## WHAT YOU ARE ASKED TO DO
Please update everything from the line containing "Identify the location of Movie" down to the line containing "center [386, 549]." by replacing "Find the location of a particular element" with "Locate a particular element", and give those lines back with nothing else changed.

## Dataset entries
────────────────────

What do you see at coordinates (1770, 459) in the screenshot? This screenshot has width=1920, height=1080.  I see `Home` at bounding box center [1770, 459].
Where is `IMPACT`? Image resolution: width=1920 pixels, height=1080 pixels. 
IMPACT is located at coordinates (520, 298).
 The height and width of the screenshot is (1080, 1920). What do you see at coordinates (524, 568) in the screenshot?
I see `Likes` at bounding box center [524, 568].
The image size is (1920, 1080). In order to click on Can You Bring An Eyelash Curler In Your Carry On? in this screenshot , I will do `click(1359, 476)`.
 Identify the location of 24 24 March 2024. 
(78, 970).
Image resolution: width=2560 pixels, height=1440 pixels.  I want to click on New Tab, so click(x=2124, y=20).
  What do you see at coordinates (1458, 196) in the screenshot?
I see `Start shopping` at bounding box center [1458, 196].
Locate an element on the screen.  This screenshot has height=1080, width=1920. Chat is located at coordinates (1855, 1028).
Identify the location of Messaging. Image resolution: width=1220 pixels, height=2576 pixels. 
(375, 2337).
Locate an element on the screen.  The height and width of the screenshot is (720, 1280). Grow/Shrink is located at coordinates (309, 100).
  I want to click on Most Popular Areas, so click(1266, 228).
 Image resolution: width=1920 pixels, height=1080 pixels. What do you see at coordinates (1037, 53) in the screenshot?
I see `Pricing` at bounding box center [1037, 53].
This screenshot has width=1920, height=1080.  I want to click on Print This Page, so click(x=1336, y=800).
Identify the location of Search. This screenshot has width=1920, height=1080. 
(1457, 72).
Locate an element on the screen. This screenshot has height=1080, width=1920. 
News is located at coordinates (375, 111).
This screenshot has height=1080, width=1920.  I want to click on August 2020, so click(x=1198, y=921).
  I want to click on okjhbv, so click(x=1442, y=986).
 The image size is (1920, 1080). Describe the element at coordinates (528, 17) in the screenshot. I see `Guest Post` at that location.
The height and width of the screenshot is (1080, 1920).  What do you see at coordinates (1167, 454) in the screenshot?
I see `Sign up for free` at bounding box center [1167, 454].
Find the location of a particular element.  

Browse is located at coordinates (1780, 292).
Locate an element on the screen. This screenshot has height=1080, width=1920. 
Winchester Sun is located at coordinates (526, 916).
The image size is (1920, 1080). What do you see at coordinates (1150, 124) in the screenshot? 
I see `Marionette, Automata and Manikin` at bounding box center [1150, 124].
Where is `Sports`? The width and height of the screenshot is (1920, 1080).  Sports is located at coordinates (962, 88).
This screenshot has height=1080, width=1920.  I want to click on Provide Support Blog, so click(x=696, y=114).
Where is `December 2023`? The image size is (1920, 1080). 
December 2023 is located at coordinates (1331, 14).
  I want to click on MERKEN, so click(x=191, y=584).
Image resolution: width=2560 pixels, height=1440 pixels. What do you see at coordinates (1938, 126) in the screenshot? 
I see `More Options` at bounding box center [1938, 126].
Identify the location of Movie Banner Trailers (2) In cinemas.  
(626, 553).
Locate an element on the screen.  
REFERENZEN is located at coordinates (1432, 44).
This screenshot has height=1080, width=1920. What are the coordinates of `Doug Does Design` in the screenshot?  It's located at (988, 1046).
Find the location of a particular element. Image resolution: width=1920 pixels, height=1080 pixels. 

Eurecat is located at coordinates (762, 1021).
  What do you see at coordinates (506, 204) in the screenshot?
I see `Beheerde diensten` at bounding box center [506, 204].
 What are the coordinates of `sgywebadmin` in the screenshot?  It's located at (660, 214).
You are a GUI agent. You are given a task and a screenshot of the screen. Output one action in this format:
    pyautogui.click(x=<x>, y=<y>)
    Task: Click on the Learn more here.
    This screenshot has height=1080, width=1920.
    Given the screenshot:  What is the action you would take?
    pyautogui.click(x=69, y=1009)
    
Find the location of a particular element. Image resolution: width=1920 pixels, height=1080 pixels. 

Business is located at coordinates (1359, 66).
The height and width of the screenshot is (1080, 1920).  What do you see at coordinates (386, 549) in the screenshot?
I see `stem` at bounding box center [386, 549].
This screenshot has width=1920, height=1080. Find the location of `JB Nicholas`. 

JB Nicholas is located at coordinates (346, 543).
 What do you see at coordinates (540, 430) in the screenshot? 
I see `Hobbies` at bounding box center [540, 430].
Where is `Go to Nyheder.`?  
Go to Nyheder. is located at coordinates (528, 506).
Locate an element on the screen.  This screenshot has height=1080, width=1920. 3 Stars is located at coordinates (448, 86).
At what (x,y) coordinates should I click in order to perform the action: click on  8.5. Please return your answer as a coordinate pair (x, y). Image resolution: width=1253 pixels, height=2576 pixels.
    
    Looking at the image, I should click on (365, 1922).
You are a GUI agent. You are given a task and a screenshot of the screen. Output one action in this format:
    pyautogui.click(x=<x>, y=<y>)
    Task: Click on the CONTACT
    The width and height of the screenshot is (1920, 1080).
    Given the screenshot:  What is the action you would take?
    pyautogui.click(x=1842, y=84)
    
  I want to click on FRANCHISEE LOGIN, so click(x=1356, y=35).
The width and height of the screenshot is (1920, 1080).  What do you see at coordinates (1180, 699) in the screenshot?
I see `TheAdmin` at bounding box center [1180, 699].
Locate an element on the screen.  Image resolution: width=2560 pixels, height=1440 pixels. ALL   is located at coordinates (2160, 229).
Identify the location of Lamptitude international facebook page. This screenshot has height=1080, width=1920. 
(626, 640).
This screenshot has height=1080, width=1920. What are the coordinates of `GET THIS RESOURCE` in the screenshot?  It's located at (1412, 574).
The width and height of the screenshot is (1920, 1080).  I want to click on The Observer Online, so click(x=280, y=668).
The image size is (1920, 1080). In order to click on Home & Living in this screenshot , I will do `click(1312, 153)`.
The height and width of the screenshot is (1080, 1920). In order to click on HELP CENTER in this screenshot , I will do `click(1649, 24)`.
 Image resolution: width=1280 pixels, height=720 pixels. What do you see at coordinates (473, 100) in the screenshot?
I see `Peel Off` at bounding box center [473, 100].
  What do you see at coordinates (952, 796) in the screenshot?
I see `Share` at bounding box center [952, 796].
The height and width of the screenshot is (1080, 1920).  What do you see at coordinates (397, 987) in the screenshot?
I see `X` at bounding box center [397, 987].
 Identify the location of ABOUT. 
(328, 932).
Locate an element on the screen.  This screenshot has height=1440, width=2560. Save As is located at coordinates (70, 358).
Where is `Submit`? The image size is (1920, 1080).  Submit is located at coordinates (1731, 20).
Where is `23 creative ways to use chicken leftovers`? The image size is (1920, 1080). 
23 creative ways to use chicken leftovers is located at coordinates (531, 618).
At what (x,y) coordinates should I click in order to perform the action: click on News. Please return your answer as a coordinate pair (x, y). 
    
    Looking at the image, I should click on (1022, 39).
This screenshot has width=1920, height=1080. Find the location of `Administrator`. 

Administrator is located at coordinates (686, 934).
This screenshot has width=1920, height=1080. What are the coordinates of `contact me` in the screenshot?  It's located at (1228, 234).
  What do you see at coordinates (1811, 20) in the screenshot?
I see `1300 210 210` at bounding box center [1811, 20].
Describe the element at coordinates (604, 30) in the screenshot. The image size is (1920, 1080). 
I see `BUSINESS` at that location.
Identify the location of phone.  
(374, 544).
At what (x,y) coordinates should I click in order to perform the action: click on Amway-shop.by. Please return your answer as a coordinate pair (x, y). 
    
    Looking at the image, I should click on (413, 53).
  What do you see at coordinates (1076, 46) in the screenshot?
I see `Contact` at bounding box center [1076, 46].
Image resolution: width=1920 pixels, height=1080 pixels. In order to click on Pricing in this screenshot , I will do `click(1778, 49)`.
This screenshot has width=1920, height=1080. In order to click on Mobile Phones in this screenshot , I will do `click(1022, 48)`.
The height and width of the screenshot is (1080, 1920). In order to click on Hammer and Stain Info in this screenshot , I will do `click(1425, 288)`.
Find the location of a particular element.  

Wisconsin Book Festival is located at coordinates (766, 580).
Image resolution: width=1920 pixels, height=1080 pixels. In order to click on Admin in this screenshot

────────────────────

## EXERCISE SOLUTION
Identify the location of Movie Banner Trailers (2) In cinemas.  
(626, 553).
Locate an element on the screen.  
REFERENZEN is located at coordinates (1432, 44).
This screenshot has height=1080, width=1920. What are the coordinates of `Doug Does Design` in the screenshot?  It's located at (988, 1046).
Locate a particular element. Image resolution: width=1920 pixels, height=1080 pixels. 

Eurecat is located at coordinates (762, 1021).
  What do you see at coordinates (506, 204) in the screenshot?
I see `Beheerde diensten` at bounding box center [506, 204].
 What are the coordinates of `sgywebadmin` in the screenshot?  It's located at (660, 214).
You are a GUI agent. You are given a task and a screenshot of the screen. Output one action in this format:
    pyautogui.click(x=<x>, y=<y>)
    Task: Click on the Learn more here.
    This screenshot has height=1080, width=1920.
    Given the screenshot:  What is the action you would take?
    pyautogui.click(x=69, y=1009)
    
Locate a particular element. Image resolution: width=1920 pixels, height=1080 pixels. 

Business is located at coordinates (1359, 66).
The height and width of the screenshot is (1080, 1920).  What do you see at coordinates (386, 549) in the screenshot?
I see `stem` at bounding box center [386, 549].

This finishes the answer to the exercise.